Ada baiknya semua kandidat fokus ke program andalan masing-masing sehingga memperkaya pilihan rakyat untuk memperoleh opsi kebijakan bagi kepentingan mereka. Petahana perlu bekerja keras fokus meyakinkan bahwa program kerja yang dijanjikan di pilkada Jatim sebelumnya sudah dipenuhi semua selama menjabat gubernur.
Sebaliknya, calon gubernur penantang mengajukan program alternatif dari program yang ditawarkan petahana, setelah mungkin saja melihat celah kekurangan program yang ada periode sebelumnya.

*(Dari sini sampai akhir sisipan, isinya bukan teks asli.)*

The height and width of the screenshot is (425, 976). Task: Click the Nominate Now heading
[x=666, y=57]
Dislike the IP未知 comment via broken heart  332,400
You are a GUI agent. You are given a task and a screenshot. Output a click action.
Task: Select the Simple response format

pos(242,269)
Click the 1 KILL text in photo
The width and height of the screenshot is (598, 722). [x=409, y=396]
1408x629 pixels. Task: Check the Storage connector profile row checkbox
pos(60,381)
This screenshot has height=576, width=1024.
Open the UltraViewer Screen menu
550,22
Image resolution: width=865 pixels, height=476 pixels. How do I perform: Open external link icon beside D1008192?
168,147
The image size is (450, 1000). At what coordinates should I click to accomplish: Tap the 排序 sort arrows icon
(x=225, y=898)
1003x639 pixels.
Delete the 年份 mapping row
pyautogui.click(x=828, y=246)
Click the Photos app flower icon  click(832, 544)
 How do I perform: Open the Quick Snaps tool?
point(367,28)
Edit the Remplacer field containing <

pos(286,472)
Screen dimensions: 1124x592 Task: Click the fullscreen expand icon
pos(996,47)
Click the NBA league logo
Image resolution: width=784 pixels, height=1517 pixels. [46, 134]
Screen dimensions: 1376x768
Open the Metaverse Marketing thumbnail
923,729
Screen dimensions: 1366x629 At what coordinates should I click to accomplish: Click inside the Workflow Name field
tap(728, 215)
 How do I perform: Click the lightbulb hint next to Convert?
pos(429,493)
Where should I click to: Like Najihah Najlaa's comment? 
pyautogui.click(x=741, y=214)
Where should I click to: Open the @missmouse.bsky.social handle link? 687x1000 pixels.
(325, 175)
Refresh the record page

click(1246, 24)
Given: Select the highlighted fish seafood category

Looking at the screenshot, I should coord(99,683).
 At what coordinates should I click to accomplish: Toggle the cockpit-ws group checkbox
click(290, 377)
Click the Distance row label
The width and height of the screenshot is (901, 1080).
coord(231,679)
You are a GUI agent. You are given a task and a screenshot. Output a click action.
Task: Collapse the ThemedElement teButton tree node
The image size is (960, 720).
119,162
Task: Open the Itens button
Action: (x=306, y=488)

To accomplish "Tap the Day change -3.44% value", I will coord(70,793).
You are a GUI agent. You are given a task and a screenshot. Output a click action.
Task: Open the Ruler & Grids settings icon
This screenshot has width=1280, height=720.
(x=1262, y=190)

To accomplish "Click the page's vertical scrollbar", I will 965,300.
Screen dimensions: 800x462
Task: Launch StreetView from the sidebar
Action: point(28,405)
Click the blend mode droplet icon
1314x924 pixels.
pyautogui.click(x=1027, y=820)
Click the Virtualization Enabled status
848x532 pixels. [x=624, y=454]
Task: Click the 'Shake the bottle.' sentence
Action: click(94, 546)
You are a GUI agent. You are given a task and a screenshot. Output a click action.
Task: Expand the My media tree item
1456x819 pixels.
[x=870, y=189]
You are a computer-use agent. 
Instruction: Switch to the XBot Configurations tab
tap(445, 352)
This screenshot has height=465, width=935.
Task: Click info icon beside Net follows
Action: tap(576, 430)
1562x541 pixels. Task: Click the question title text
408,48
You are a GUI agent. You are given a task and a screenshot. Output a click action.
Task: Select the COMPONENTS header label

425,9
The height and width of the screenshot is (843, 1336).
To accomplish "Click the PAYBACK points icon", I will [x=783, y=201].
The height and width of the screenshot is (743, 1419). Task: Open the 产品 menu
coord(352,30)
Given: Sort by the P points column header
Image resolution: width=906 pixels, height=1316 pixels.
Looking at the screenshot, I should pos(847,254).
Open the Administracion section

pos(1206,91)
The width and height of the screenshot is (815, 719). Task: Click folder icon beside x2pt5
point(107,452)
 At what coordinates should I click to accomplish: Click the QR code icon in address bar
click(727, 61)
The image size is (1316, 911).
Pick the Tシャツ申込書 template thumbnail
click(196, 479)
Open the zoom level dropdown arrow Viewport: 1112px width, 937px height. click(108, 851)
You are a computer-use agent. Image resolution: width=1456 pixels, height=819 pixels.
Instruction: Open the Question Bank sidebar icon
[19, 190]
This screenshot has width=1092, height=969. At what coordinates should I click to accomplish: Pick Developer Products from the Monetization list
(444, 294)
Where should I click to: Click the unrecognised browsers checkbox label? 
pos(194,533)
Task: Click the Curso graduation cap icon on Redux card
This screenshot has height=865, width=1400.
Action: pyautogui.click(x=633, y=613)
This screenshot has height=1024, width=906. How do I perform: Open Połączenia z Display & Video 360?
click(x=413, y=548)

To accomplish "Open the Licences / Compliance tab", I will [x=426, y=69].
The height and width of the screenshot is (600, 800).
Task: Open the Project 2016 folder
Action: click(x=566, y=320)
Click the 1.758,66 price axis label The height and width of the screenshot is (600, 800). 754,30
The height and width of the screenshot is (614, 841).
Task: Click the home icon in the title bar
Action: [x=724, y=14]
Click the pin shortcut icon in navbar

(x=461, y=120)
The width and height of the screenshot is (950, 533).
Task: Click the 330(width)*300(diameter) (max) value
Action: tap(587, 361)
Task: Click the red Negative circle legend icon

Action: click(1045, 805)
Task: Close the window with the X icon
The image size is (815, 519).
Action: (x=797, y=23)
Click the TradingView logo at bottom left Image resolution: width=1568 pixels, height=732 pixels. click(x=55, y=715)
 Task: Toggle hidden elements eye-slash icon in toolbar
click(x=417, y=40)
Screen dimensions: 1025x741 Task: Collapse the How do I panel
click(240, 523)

Dengan demikian, pada titik itu masyarakat akan teredukasi bagaimana mekanisme para calon pemimpinnya mengeksekusi program-program pembangunan daerahnya.
Tema adu gagasan para cagub dan cawagub tentu saja tidak jauh dari kerangka kerja yang tertuang dalam rencana pembangunan jangka menengah daerah (RPJMD) Provinsi Jawa Timur periode sebelumnya dan telah secara jelas memuat prioritas program Nawa Bakti Satya yang poin utamanya adalah Jatim Sejahtera, Jatim Kerja, Jatim Cerdas dan Sehat, Jatim Akses, Jatim Diniyah, Jatim Agro, Jatim Berdaya, Jatim Amanah, Jatim Harmoni, dan CETTAR.
Sebagai awal pembahasan, kita ambil tiga bahasan isu strategis yang menempati porsi relatif besar.
Pertama, masalah penyediaan lapangan kerja. Dilansir dari Biro Pusat Statistik Provinsi Jawa Timur, tingkat pengangguran terbuka (TPT) Februari 2024 sebesar 3,74 persen. Persentase itu turun 0,59 persen jika dibandingkan dengan Februari 2023. Sedangkan jumlah angkatan kerja per Februari 2024 bertambah 720,40 ribu orang menjadi 24,14 juta orang bila dibandingkan dengan Februari 2023.
Tingkat partisipasi angkatan kerja (TPAK) sebesar 73,02 persen, naik 1,52 persen daripada TPAK Februari 2023. Sedangkan penduduk yang bekerja sejumlah 23,24 juta orang atau bertambah 831,28 ribu orang daripada Februari 2023.
Artinya, angka penyediaan lowongan kerja dalam tren meningkat selaras dengan meningkatnya angka realisasi proyek yang acuannya adalah realisasi investasi Jatim yang meningkat pada triwulan III 2023 sebesar 25,1 persen quarter-to-quarter (QtQ), jauh di atas nasional yang tumbuh 7,0 persen. Selain itu realisasi penanaman modal asing (PMA) Jatim pada triwulan yang sama meningkat sebesar 7,3 persen dengan keuntungan 41,6 persen.
Kedua, masalah jaminan kesehatan/kesejahteraan rakyat (kesra). Layanan kesehatan primer merupakan prioritas kebijakan yang perlu peningkatan, terutama untuk warga masyarakat yang sulit dijangkau karena jaringan infrastruktur kurang memadai.